As Britain enters the final fews days of campaigning before its in-out referendum on its membership in the European Union, much of the debate pits economic security against immigration controls.
A vote to leave could affect the careers, immigration status and personal lives of many of the 2.8 million EU migrants resident in Britain, yet most appear unconcerned by the political controversy surrounding them.
"It's not going to be straightforward, but I'm not worried," says Ivan Fekete, the Slovakian co-owner of the Green Chair Cafe in the centre of the southern English seaside city of Brighton.
"I've been here 11 years," Fekete, 32, tells dpa. "If I have to go back, I go back. But it's the choice of the people [voting in the referendum]."
Miguel Huerta, 36, moved with his wife and young son from Madrid to Brighton four and a half years ago.
"Because I didn't have any job in Spain, and my wife didn't have any job as well, so we decided to move here," Huerta says.
He said the couple found it easy to settle in Brighton once his wife, a primary school teacher, had started her first job as a cleaner. She switched to a job as a teaching assistant after one year, while Huerta works six evenings a week in a shop.
"We like Brighton, my son is going to school here so he's happy, he has a lot of friends," says Huerta, who is also a qualified teacher.
"My wife has has a good job and I am okay working here [in the shop], so it could be worse. I cannot complain."
Like Fekete, he says he is "not nervous" about the referendum, but he thinks it would be "a mistake if England leaves Europe."
"Maybe we would have to get a visa, but maybe it would be easier for us, especially if you have been living in England before," Huerta says.
A survey of Polish, Portuguese and Romanian migrants, published last month by researchers at Southampton University for the government-backed Centre for Population Change, found that only 11 per cent of them would consider leaving a post-Brexit Britain.
During the Brexit debate, the Leave side has suggested that some EU migrants have driven down wages and occupied unskilled jobs that could go to British citizens, but economists say the effect on wages is minimal.

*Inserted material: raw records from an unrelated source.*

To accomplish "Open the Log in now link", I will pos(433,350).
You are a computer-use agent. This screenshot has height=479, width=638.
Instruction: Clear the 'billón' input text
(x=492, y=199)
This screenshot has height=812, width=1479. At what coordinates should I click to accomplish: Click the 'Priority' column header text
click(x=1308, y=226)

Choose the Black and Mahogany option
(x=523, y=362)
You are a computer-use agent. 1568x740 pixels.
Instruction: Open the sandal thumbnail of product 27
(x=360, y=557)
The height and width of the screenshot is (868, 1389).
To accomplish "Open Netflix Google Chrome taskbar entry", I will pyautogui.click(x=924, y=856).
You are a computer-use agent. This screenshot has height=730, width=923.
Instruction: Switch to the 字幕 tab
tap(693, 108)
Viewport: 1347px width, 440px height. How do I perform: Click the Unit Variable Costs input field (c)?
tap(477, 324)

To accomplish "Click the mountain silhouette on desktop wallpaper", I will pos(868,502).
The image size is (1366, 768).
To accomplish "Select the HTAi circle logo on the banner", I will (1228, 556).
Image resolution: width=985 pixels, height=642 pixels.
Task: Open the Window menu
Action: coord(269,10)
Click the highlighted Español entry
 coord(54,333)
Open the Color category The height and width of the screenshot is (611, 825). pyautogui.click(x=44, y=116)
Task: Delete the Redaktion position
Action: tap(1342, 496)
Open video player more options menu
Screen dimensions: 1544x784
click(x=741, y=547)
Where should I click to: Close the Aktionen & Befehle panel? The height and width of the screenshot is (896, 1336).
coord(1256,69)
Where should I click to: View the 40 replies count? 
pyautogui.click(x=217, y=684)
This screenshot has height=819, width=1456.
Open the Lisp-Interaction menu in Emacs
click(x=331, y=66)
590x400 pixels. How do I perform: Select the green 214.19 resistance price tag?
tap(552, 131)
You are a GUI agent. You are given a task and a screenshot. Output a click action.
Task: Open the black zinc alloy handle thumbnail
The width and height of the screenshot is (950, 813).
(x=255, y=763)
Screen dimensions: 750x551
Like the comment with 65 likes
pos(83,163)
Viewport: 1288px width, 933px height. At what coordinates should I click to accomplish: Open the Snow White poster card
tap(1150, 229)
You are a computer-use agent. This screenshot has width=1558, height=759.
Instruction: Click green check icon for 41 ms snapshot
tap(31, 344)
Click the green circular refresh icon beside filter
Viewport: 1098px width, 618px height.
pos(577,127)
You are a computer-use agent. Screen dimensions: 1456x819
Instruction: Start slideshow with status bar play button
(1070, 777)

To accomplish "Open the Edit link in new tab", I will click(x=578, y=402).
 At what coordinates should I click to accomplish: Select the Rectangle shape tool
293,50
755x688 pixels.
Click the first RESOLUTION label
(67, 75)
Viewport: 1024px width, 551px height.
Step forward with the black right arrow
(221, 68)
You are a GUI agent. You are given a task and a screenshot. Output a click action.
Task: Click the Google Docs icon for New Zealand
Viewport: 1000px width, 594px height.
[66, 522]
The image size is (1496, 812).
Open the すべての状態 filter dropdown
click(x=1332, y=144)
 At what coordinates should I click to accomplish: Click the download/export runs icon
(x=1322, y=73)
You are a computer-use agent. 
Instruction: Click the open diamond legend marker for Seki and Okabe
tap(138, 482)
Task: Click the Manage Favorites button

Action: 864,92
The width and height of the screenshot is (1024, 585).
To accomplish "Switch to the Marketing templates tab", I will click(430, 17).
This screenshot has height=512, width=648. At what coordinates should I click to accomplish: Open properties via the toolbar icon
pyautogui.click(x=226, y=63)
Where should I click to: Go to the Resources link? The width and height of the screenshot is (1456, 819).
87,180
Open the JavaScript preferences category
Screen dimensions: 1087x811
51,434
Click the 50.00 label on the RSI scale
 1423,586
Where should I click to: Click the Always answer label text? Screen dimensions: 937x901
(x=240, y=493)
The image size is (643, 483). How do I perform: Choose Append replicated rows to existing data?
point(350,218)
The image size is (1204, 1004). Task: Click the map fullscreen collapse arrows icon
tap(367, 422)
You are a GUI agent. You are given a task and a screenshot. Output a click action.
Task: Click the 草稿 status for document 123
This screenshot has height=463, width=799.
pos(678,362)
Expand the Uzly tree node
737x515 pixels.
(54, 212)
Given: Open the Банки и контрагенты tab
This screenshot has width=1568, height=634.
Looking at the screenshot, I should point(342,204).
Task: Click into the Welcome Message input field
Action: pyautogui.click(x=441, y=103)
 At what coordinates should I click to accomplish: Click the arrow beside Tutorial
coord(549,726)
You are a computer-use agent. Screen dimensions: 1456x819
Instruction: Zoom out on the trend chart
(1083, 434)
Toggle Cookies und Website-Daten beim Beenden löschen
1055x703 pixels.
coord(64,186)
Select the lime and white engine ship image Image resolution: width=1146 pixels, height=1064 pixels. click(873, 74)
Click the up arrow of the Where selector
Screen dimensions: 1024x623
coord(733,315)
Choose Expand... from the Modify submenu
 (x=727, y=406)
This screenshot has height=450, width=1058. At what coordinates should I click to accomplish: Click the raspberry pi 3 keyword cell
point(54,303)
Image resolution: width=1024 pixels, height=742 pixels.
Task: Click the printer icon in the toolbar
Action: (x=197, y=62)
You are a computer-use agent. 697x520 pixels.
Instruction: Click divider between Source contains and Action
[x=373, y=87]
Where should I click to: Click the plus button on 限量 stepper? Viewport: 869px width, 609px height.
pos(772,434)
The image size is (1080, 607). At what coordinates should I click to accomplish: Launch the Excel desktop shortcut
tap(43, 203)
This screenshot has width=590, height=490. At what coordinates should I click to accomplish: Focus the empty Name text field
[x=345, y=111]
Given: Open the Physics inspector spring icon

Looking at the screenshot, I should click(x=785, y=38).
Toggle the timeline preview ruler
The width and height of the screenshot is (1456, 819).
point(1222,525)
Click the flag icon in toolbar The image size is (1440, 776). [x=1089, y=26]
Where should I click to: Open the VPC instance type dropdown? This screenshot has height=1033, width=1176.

Brighton has about 20,000 EU citizens in its population of 273,000, excluding Irish citizens, a higher proportion than the national average.
Some Leave supporters say EU migrants put pressure on schools, housing and education in some towns and cities.
Speaking to the BBC last week, Brighton politician Caroline Lucas, Britain's only Green Party member of parliament, said EU migrants were making a net contribution to Britain's economy but she urged the government to "use the money they bring in ... to invest in services."
Miroslav Horvath, a chef from the Czech Republic, believes EU migrants have an important role in taking on the long hours and menial tasks that many British citizens appear to shun.
"Try asking an English guy to clean toilets for a minimum wage," says Horvath, who has lived in Britain for five years.
"That's why you have the Polish or Czechs or Slovakians, because we don't mind working 70 hours a week," Horvath, 33, says at a pancake stand opened by his Czech friend Katrina Velkova.
Velkova says she serves pancakes, potato cakes and sweet cakes six days a week and often works until midnight while doubling as a hairdresser in the evenings.
Fekete opens his small cafe six days a week but he normally closes for business by late afternoon. He used to work longer shifts at a beachfront cafe, often finishing at 11 pm.
"I believe coming here made me a better person and more responsible," he says. "Suddenly, you don't get anything, you have to work for it."
Horvath shares Fekete's appetite for hard work and his lack of concern over Britain leaving the EU.
"I've been here long enough, so I'll probably get straight away a visa," Horvath predicts if Britain leaves and its immigration rules change. "So it wouldn't affect me really."
"If the situation comes to such a bad moment that I will have to leave this country, I will just claim my taxes back and leave, and try to go somewhere else," he says. "I'm not really planning to go back to Czech Republic in the next few years."